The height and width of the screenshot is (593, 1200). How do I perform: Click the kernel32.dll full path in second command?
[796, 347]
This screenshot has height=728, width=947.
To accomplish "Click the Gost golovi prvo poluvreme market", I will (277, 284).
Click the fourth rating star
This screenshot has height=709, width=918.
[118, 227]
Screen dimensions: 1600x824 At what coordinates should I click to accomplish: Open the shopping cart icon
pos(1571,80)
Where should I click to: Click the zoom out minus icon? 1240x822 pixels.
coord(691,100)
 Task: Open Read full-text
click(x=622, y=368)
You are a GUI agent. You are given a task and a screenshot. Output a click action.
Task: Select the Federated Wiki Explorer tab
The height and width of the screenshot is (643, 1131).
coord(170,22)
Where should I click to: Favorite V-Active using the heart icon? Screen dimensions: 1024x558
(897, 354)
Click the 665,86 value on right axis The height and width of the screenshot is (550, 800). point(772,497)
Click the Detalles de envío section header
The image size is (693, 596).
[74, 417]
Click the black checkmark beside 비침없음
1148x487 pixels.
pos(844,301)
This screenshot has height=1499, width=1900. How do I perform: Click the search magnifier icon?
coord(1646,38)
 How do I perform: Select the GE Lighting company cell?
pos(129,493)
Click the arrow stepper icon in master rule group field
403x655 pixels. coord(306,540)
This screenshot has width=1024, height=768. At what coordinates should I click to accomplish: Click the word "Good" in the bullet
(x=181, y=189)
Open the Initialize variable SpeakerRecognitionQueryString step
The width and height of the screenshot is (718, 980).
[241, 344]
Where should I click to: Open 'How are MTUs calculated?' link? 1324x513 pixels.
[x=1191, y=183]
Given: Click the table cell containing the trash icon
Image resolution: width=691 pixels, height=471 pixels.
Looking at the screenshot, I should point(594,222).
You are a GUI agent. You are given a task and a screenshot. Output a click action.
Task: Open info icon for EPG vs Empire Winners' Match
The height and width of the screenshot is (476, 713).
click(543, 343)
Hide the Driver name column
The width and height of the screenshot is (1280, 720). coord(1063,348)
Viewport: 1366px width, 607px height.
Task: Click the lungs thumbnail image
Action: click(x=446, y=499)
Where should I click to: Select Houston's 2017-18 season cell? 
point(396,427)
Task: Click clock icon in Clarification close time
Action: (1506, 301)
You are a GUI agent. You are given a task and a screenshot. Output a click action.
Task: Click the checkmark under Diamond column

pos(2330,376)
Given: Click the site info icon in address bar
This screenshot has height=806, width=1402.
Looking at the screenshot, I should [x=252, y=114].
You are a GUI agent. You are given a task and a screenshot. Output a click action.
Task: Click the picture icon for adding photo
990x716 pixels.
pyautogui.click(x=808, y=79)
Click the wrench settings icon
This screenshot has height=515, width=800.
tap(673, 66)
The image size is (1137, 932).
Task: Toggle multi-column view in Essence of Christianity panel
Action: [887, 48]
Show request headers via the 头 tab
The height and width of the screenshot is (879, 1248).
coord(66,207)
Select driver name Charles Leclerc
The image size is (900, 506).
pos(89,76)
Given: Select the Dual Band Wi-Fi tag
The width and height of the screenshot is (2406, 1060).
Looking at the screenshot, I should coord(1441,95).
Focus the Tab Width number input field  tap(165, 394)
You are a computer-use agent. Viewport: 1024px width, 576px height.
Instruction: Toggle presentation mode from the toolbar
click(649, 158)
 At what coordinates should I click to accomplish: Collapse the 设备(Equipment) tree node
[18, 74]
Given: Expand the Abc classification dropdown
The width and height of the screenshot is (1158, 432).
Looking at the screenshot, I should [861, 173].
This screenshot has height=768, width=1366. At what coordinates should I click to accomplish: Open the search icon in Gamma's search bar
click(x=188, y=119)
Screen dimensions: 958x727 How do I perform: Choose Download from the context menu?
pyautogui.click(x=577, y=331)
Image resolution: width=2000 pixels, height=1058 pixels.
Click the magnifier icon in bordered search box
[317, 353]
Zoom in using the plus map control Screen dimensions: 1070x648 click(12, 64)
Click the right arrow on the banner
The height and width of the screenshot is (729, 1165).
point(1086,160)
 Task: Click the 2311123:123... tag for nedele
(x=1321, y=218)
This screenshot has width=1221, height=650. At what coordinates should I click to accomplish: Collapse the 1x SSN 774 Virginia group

Problem description: From the listing above, extract all records word for word.

Written response:
The height and width of the screenshot is (593, 1200). How do I perform: Click the kernel32.dll full path in second command?
[796, 347]
This screenshot has height=728, width=947.
To accomplish "Click the Gost golovi prvo poluvreme market", I will (277, 284).
Click the fourth rating star
This screenshot has height=709, width=918.
[118, 227]
Screen dimensions: 1600x824 At what coordinates should I click to accomplish: Open the shopping cart icon
pos(1571,80)
Where should I click to: Click the zoom out minus icon? 1240x822 pixels.
coord(691,100)
 Task: Open Read full-text
click(x=622, y=368)
You are a GUI agent. You are given a task and a screenshot. Output a click action.
Task: Select the Federated Wiki Explorer tab
The height and width of the screenshot is (643, 1131).
coord(170,22)
Where should I click to: Favorite V-Active using the heart icon? Screen dimensions: 1024x558
(897, 354)
Click the 665,86 value on right axis The height and width of the screenshot is (550, 800). point(772,497)
Click the Detalles de envío section header
The image size is (693, 596).
[74, 417]
Click the black checkmark beside 비침없음
1148x487 pixels.
pos(844,301)
This screenshot has height=1499, width=1900. How do I perform: Click the search magnifier icon?
coord(1646,38)
 How do I perform: Select the GE Lighting company cell?
pos(129,493)
Click the arrow stepper icon in master rule group field
403x655 pixels. coord(306,540)
This screenshot has width=1024, height=768. At what coordinates should I click to accomplish: Click the word "Good" in the bullet
(x=181, y=189)
Open the Initialize variable SpeakerRecognitionQueryString step
The width and height of the screenshot is (718, 980).
[241, 344]
Where should I click to: Open 'How are MTUs calculated?' link? 1324x513 pixels.
[x=1191, y=183]
Given: Click the table cell containing the trash icon
Image resolution: width=691 pixels, height=471 pixels.
Looking at the screenshot, I should point(594,222).
You are a GUI agent. You are given a task and a screenshot. Output a click action.
Task: Open info icon for EPG vs Empire Winners' Match
The height and width of the screenshot is (476, 713).
click(543, 343)
Hide the Driver name column
The width and height of the screenshot is (1280, 720). coord(1063,348)
Viewport: 1366px width, 607px height.
Task: Click the lungs thumbnail image
Action: click(x=446, y=499)
Where should I click to: Select Houston's 2017-18 season cell? 
point(396,427)
Task: Click clock icon in Clarification close time
Action: (1506, 301)
You are a GUI agent. You are given a task and a screenshot. Output a click action.
Task: Click the checkmark under Diamond column

pos(2330,376)
Given: Click the site info icon in address bar
This screenshot has height=806, width=1402.
Looking at the screenshot, I should [x=252, y=114].
You are a GUI agent. You are given a task and a screenshot. Output a click action.
Task: Click the picture icon for adding photo
990x716 pixels.
pyautogui.click(x=808, y=79)
Click the wrench settings icon
This screenshot has height=515, width=800.
tap(673, 66)
The image size is (1137, 932).
Task: Toggle multi-column view in Essence of Christianity panel
Action: [887, 48]
Show request headers via the 头 tab
The height and width of the screenshot is (879, 1248).
coord(66,207)
Select driver name Charles Leclerc
The image size is (900, 506).
pos(89,76)
Given: Select the Dual Band Wi-Fi tag
The width and height of the screenshot is (2406, 1060).
Looking at the screenshot, I should coord(1441,95).
Focus the Tab Width number input field  tap(165, 394)
You are a computer-use agent. Viewport: 1024px width, 576px height.
Instruction: Toggle presentation mode from the toolbar
click(649, 158)
 At what coordinates should I click to accomplish: Collapse the 设备(Equipment) tree node
[18, 74]
Given: Expand the Abc classification dropdown
The width and height of the screenshot is (1158, 432).
Looking at the screenshot, I should [861, 173].
This screenshot has height=768, width=1366. At what coordinates should I click to accomplish: Open the search icon in Gamma's search bar
click(x=188, y=119)
Screen dimensions: 958x727 How do I perform: Choose Download from the context menu?
pyautogui.click(x=577, y=331)
Image resolution: width=2000 pixels, height=1058 pixels.
Click the magnifier icon in bordered search box
[317, 353]
Zoom in using the plus map control Screen dimensions: 1070x648 click(12, 64)
Click the right arrow on the banner
The height and width of the screenshot is (729, 1165).
point(1086,160)
 Task: Click the 2311123:123... tag for nedele
(x=1321, y=218)
This screenshot has width=1221, height=650. At what coordinates should I click to accomplish: Collapse the 1x SSN 774 Virginia group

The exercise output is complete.